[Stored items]
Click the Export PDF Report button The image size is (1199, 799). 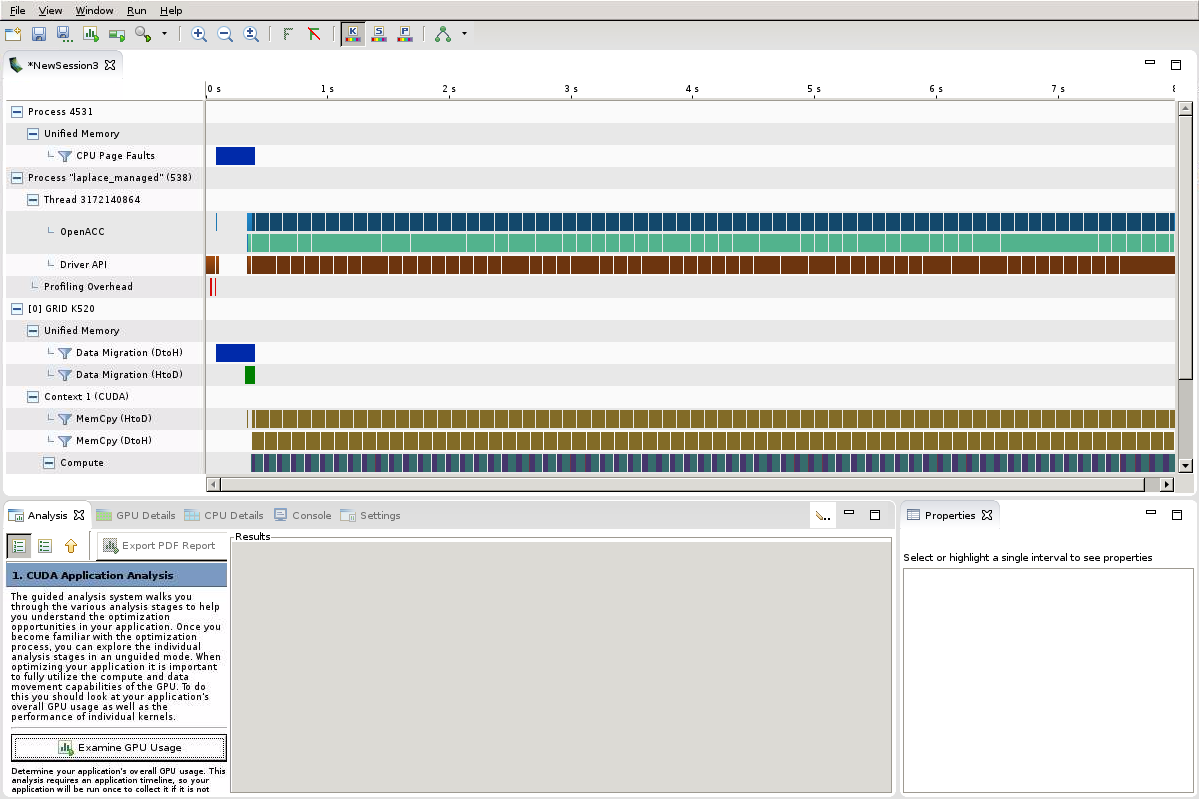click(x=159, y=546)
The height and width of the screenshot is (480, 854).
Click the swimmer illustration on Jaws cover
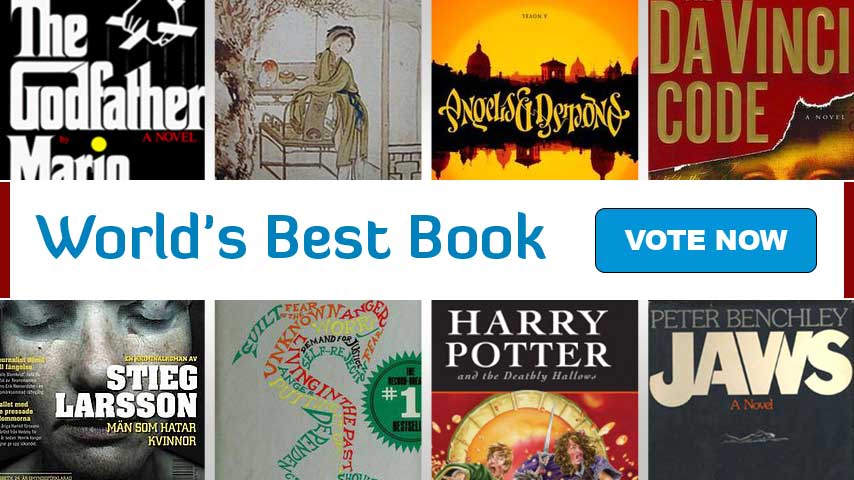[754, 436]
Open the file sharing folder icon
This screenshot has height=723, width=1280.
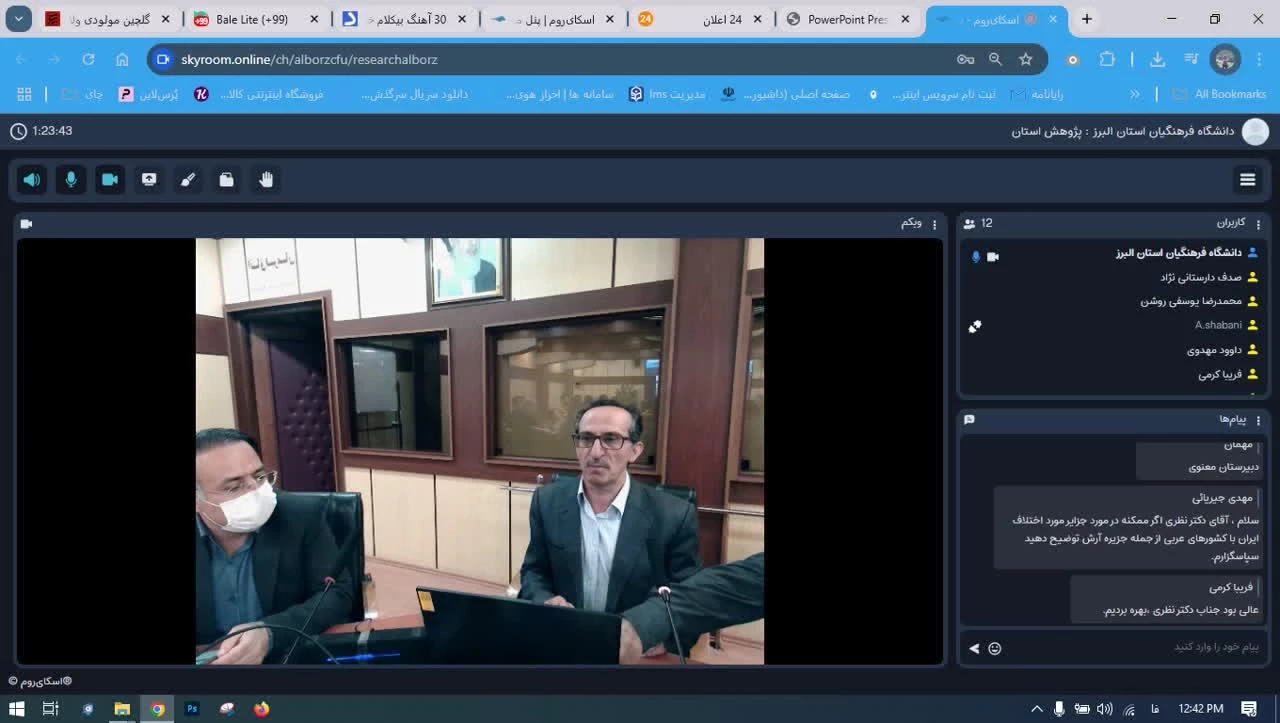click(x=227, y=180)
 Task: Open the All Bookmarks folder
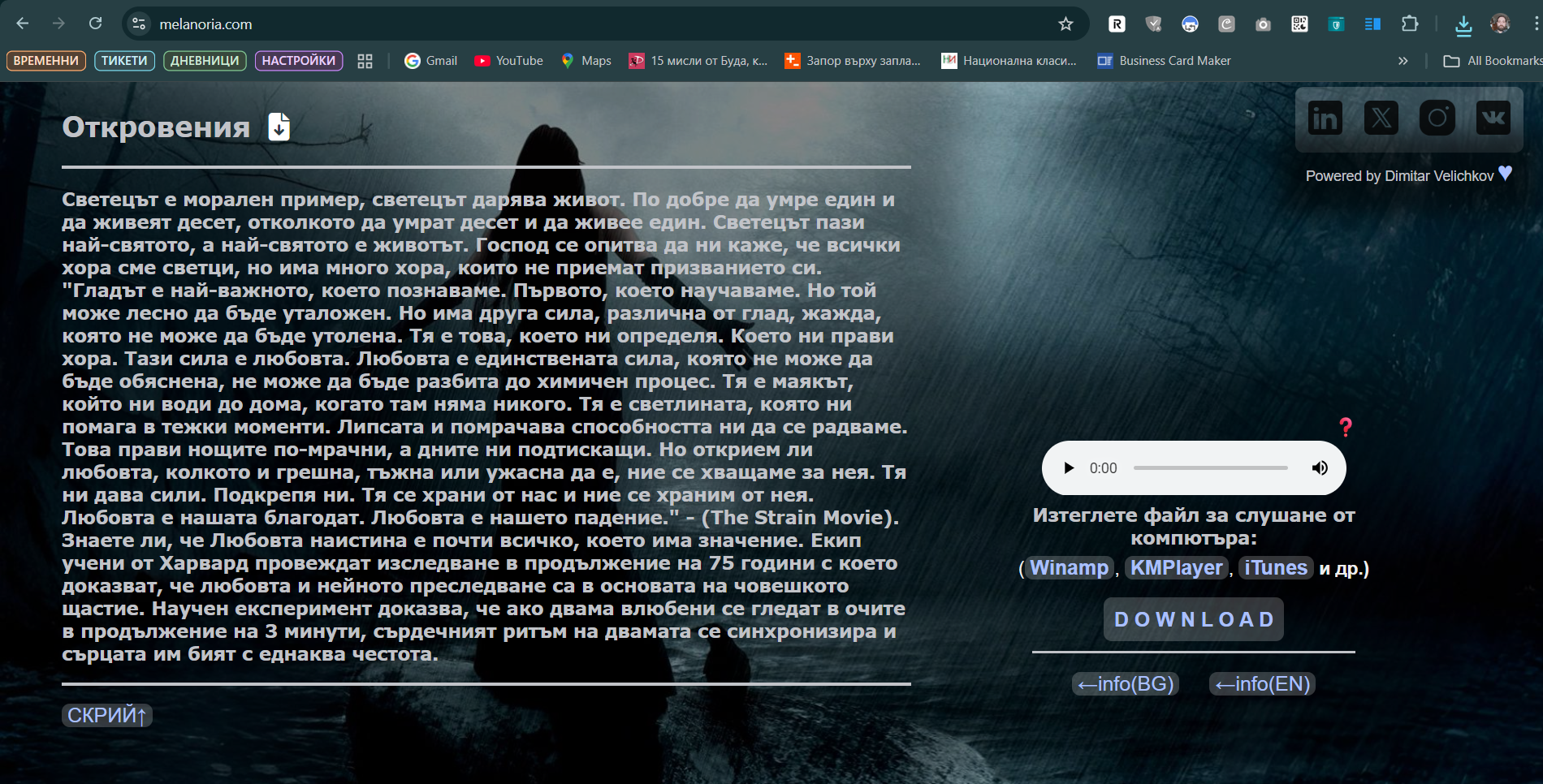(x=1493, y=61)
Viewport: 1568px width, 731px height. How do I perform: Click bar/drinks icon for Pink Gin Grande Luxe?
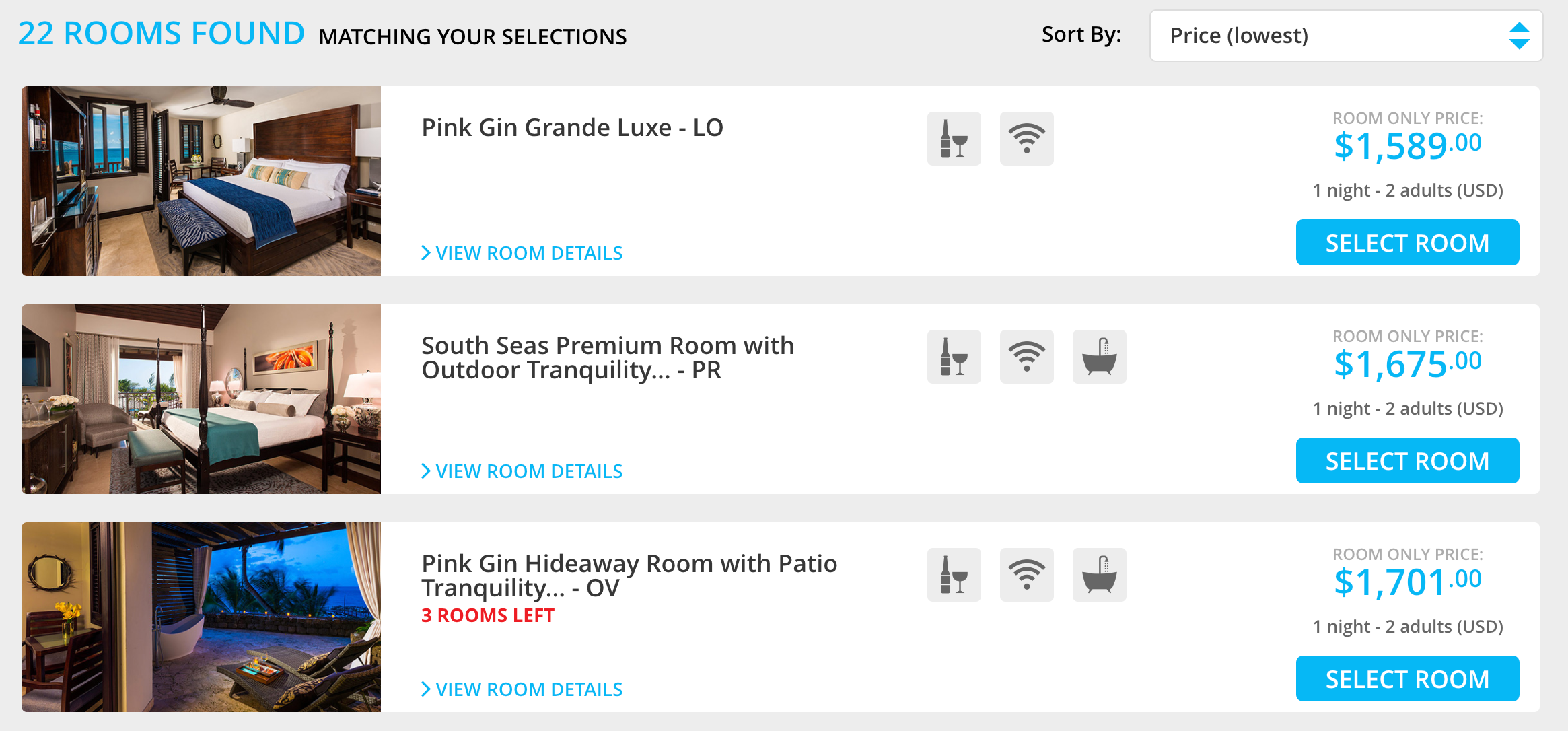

- _HOW TO COMPLETE THIS TASK_
Which lines above contain "icon"? Show each of them.

- _EXERCISE SOLUTION_
Open the file sharing folder icon
Viewport: 1568px width, 731px height. How do I perform: Click bar/drinks icon for Pink Gin Grande Luxe?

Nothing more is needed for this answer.